Records from a data source
.....
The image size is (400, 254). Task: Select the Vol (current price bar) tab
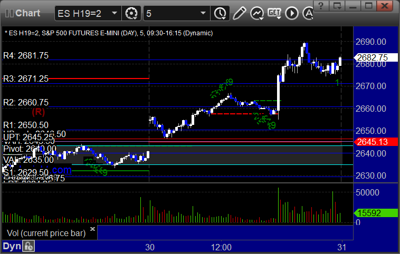click(x=46, y=233)
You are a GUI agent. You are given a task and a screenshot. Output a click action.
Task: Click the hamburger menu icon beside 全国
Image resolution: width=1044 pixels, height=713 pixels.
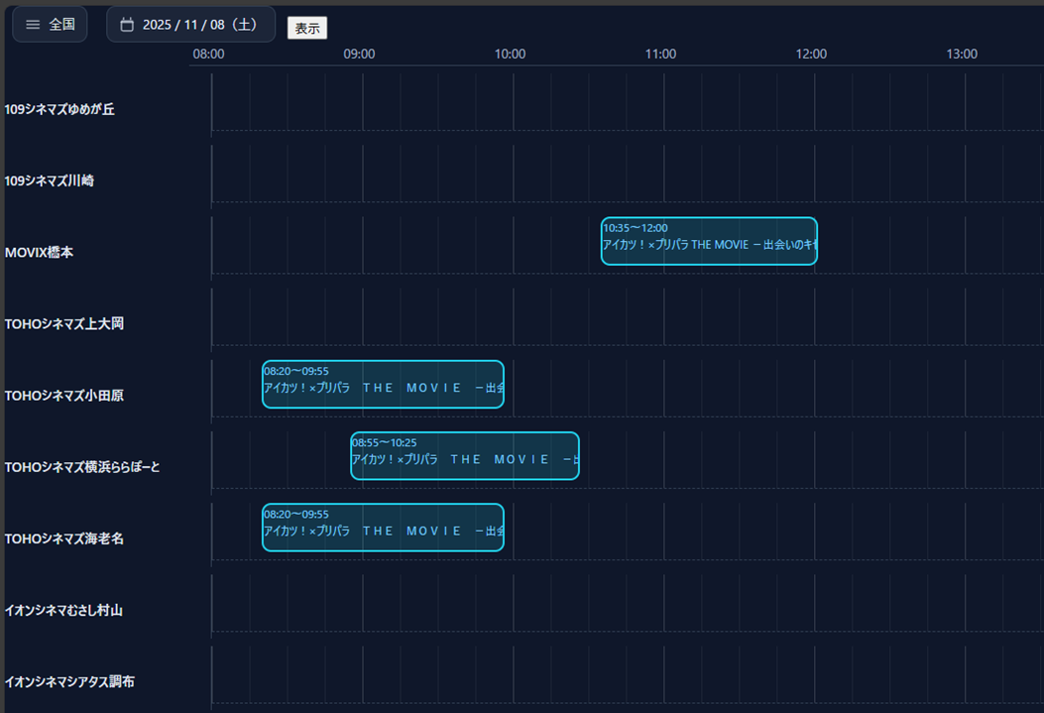click(33, 25)
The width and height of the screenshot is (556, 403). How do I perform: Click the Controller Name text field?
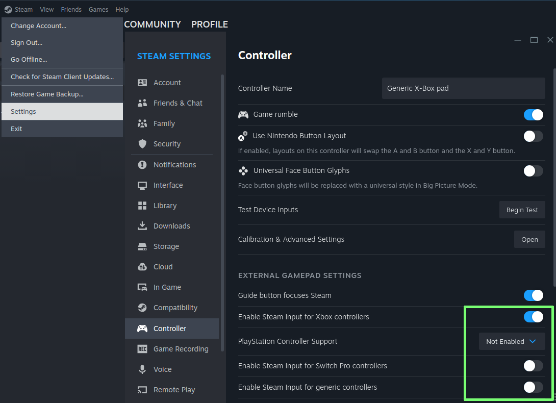tap(463, 88)
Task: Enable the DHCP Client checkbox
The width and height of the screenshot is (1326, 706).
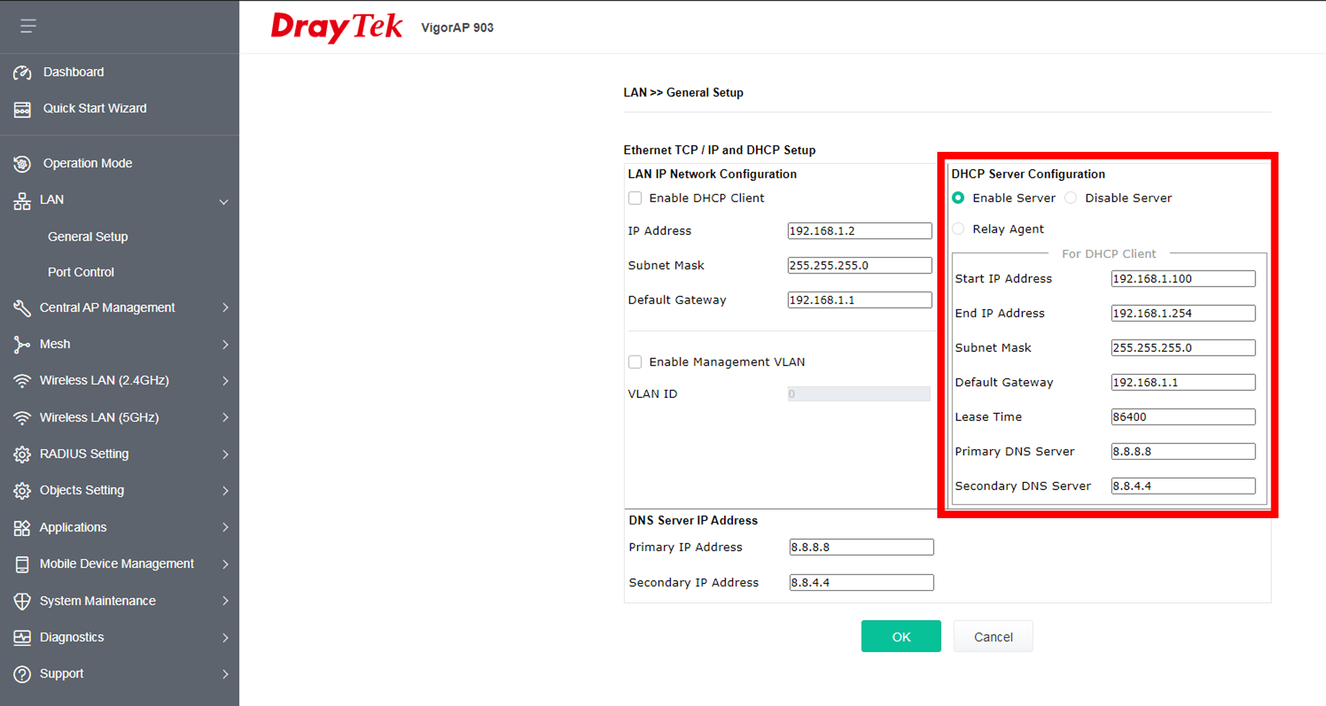Action: 635,198
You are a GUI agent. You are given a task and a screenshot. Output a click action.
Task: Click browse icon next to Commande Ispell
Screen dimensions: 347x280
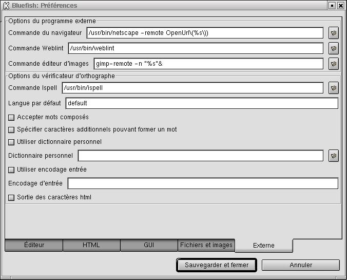[x=334, y=88]
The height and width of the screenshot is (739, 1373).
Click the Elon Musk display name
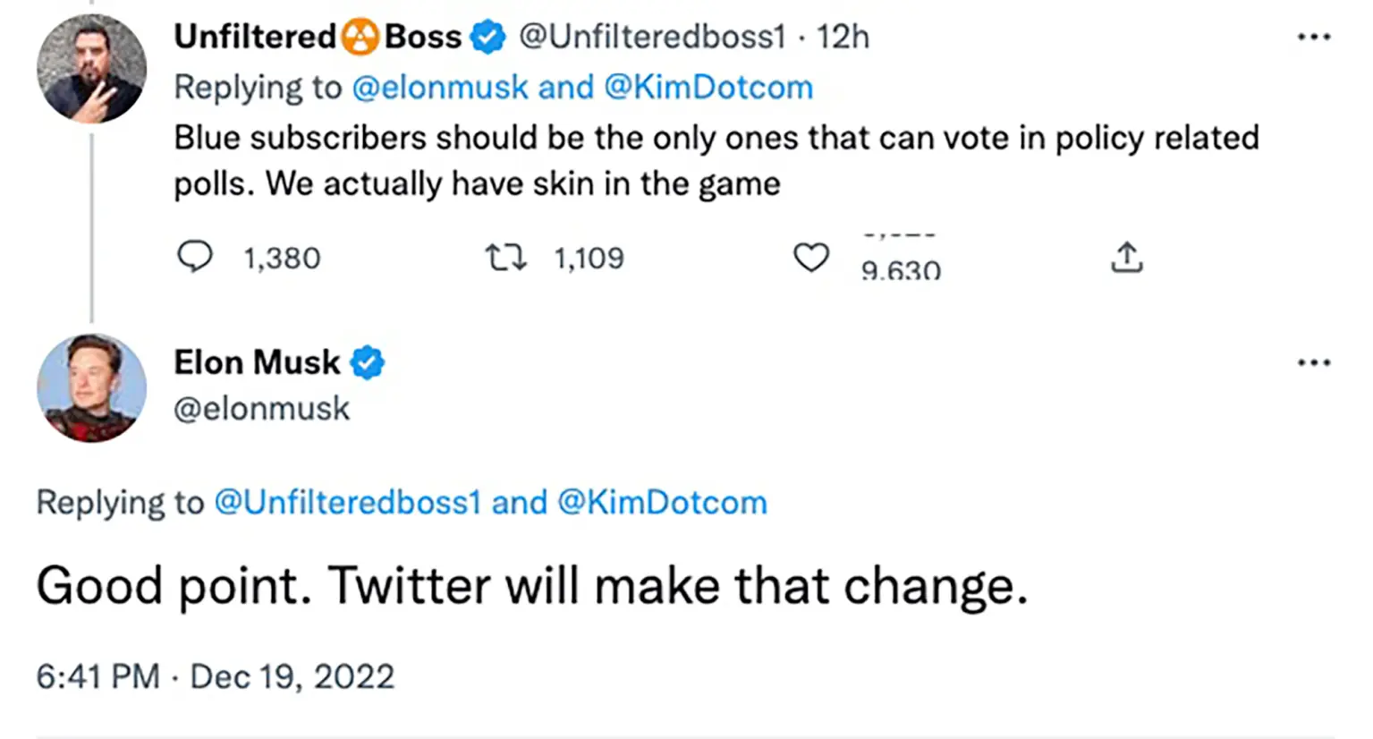pyautogui.click(x=257, y=363)
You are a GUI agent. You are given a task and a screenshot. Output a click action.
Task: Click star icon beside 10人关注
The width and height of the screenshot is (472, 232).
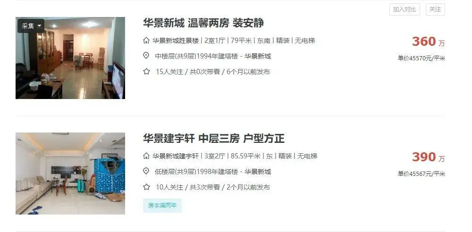(x=147, y=187)
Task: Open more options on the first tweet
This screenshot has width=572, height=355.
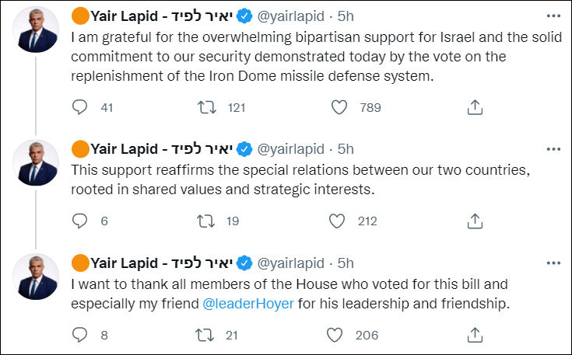Action: coord(553,15)
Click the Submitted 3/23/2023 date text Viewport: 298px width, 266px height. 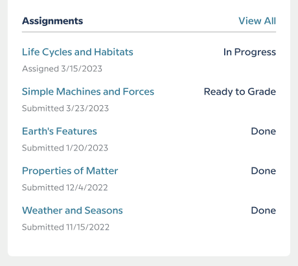pyautogui.click(x=65, y=108)
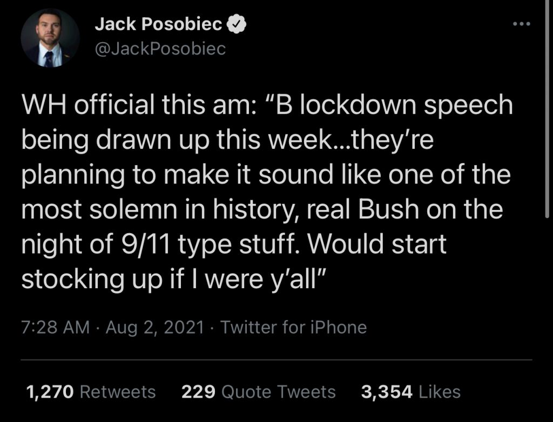Screen dimensions: 553x422
Task: View the 3,354 Likes list
Action: pos(411,392)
.....
▶ [Your instructions]: Retype the entries above exactly, starting at their first line and ending with the line that holds "Task: Click the hamburger menu icon beside 全国"; pictures stay out.

▶ [Answer space]:
The image size is (400, 254). Task: Select the Vol (current price bar) tab
click(x=46, y=233)
You are a GUI agent. You are given a task and a screenshot. Output a click action.
Task: Click the hamburger menu icon beside 全国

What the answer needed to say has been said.